Step 3: Data Augmentation
We did some of this in step 1 but I was told to avoid over-fitting we should be doing some more intense data augmentation to create a robust dataset. This involved using the torchvision.transforms.RandomApply function to create a random set of horizontal flips, etc. This process increased our overall dataset by 2x but also helped create a dataset that was resistive to overfitting.
Step 4: Train the model
Our final step was to train the LeNet model on the dataset we curated. This was the least difficult step in the process since it just required me to run the code and wait. I could mention the different hyperparameters we used but we were far more efficient with our process this time around so we didn’t have to do too many iterations with different values. The loss function from our process is below (I decided to only show the first 100 epochs but we ended up running this for about 1000 epochs):
As you can see this looks much better. Our new accuracy with this model was 82%.
Step 5: Output results
For this final step, I had to put on my product manager hat. Once we knew which photos were categorized as unhealthy, we wanted to go back to the original image and mark the areas where there was increased redness. We did this by relating the cropped tooth image back to its original photo and creating a box around the inflicted areas. The output image from our process is below.

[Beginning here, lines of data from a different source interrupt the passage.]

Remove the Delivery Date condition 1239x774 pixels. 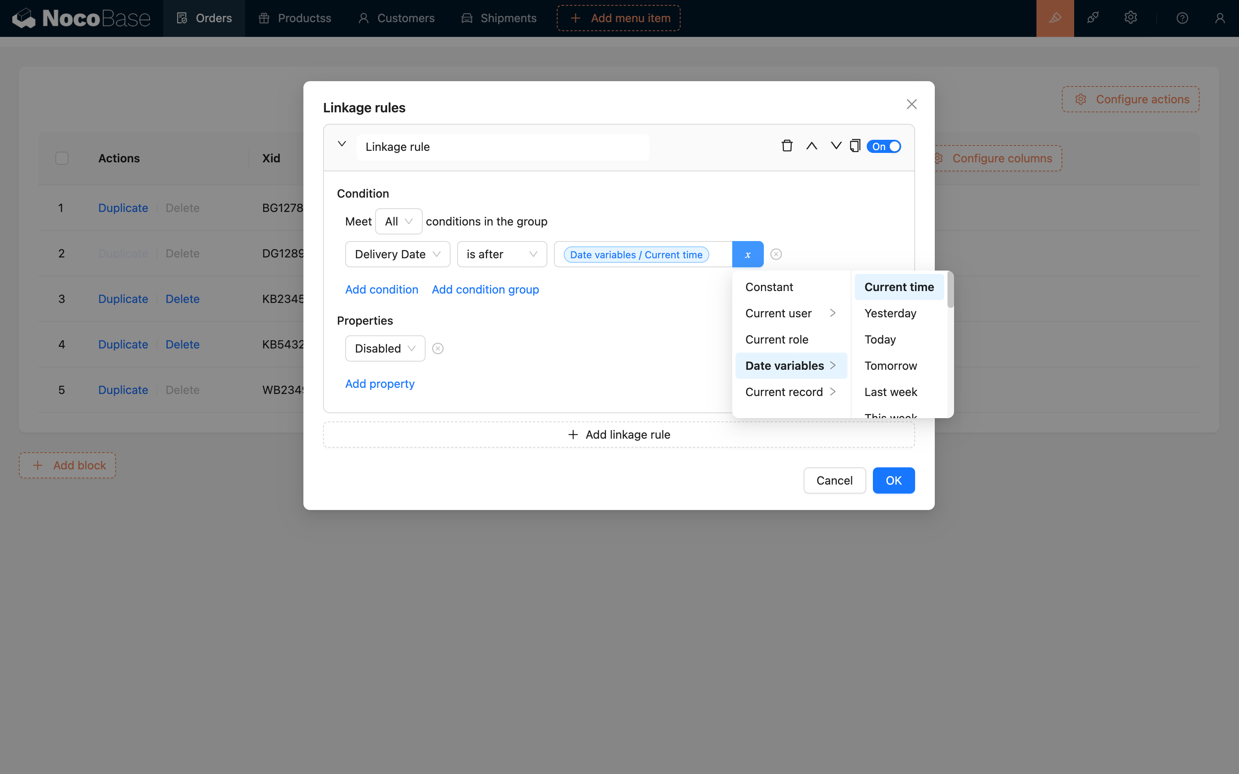point(776,254)
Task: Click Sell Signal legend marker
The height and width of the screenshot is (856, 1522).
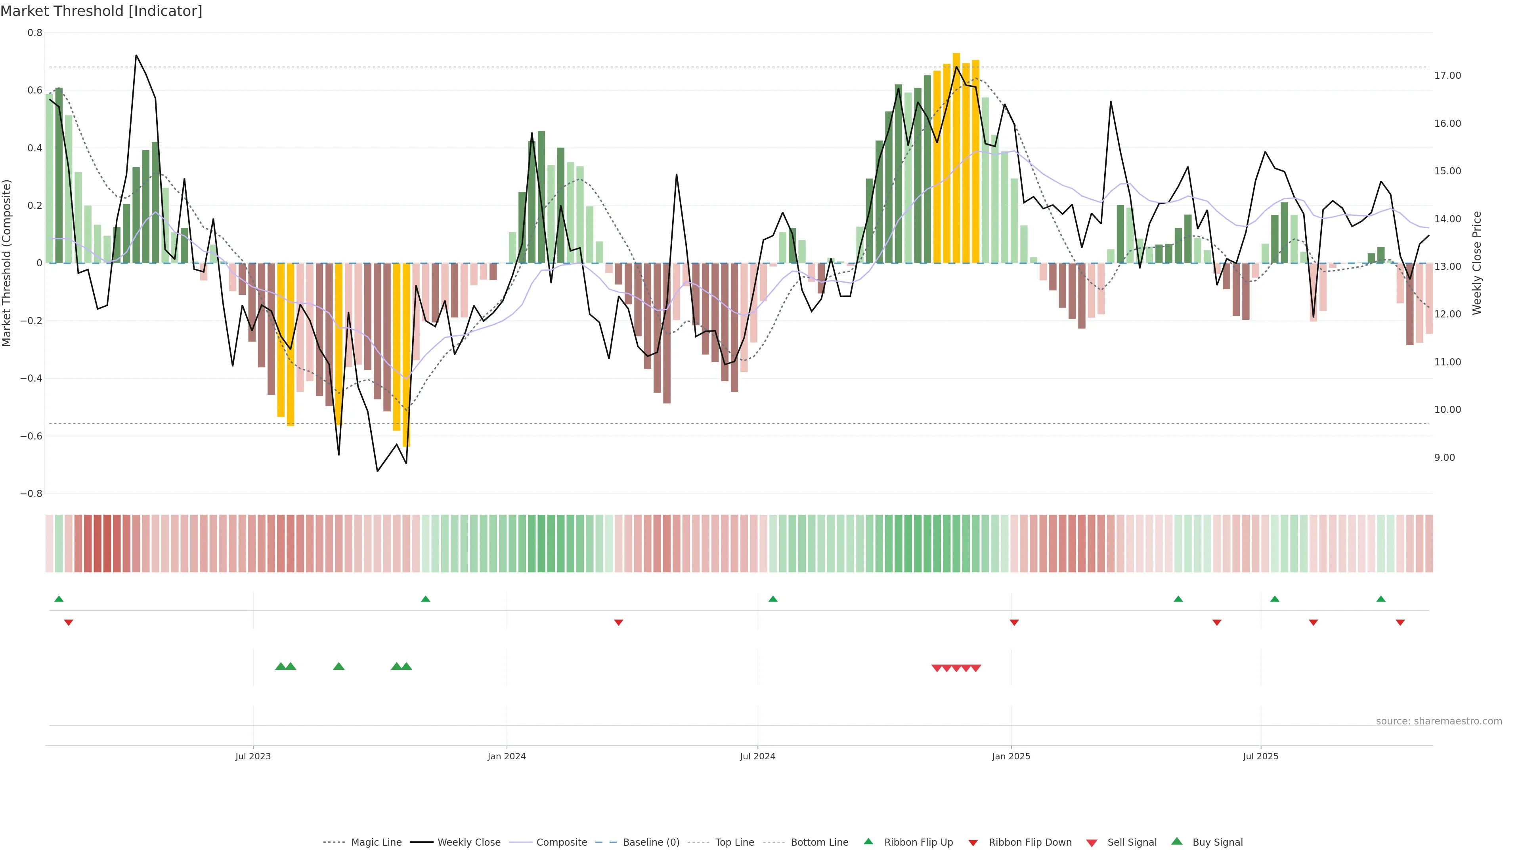Action: coord(1092,843)
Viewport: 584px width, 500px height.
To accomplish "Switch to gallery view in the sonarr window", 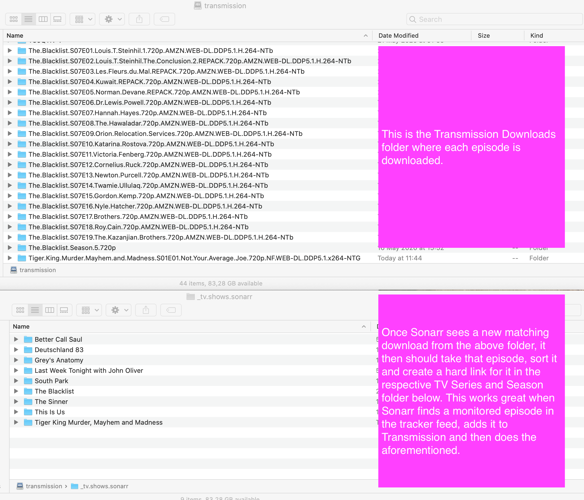I will pos(64,310).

I think this part is often overlooked (and why I think we ended up winning). Most engineers tend to simply throw the output data out to the end-user without any real thought. The other companies we were competing against created some of the nicest looking graphs for medical practitioners to interpret. However, these practitioners rarely have the time to analyze these outputs. We spent a large portion of our time testing our outputs with physicians to ensure they could get a clear understanding of their patient’s oral health in the shortest amount of time.
Overall Takeaways
This post has already gotten quite long but I wanted to end it out with some takeaways.
- Data is king. Make sure you’re collecting clear and concise data that is indicative of what the model will see in the wild. This will make training easier and your model more useful when deployed.
- Don’t jump to using CNNs right off the bat. There might be a better method with feature extraction that allows you to get great results without incurring the heavy resource drain that a CNN would create.
- When picking a model, unless you have a large dataset with a lot of time/money, look at existing architectures and applying transfer learning or finetuning.
- Make sure you apply some semblance of data augmentation to prevent overfitting. If you are making your own architecture, you can add in some pooling layers to help with this.
- Check with your end-user that your model’s outputs are understandable. This is an iterative process so make sure you keep some beta testers in the loop as you make changes.
All the above was the 1 year of development thrown into a post. I don’t claim to be a machine learning expert (trust me I am far from it) but I was thrown into the deep end being the only developer on our team with some experience. I’m sure that our winning model has a fair share of issues and ways we can optimize it more but the state that its in currently, the model just requires more data to become more accurate.